Dataset entries:
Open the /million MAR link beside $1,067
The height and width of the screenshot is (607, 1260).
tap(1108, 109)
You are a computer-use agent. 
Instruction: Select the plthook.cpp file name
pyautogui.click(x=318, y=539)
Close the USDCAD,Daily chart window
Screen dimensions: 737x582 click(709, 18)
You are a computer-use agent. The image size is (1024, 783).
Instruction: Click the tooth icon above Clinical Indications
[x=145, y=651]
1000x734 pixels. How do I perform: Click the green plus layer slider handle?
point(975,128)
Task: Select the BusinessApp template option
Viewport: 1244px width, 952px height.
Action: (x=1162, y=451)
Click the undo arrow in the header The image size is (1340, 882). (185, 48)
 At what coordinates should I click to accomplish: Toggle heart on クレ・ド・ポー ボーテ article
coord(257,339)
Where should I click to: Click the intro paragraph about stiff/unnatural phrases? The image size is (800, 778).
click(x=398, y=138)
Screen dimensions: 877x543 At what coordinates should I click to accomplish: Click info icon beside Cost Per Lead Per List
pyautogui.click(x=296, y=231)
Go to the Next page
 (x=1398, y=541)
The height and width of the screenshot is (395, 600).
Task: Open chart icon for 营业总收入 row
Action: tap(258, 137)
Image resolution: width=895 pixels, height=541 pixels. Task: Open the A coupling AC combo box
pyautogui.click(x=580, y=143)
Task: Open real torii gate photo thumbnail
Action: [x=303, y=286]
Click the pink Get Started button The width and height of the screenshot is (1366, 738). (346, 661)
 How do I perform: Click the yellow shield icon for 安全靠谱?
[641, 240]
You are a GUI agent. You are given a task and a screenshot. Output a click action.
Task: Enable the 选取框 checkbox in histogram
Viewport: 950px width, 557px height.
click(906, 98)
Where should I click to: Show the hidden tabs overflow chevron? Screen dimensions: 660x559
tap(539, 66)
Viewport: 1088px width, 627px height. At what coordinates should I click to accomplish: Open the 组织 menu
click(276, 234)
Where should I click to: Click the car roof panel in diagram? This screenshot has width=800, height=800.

• **WORK ORDER**
Look above for the line holding "Go to the Next page", then set down exactly that line and every line after it up to and including the line holding "Click the pink", with nothing else.

• **SOLUTION TO THIS TASK**
Go to the Next page
 (x=1398, y=541)
The height and width of the screenshot is (395, 600).
Task: Open chart icon for 营业总收入 row
Action: tap(258, 137)
Image resolution: width=895 pixels, height=541 pixels. Task: Open the A coupling AC combo box
pyautogui.click(x=580, y=143)
Task: Open real torii gate photo thumbnail
Action: [x=303, y=286]
Click the pink Get Started button The width and height of the screenshot is (1366, 738). (346, 661)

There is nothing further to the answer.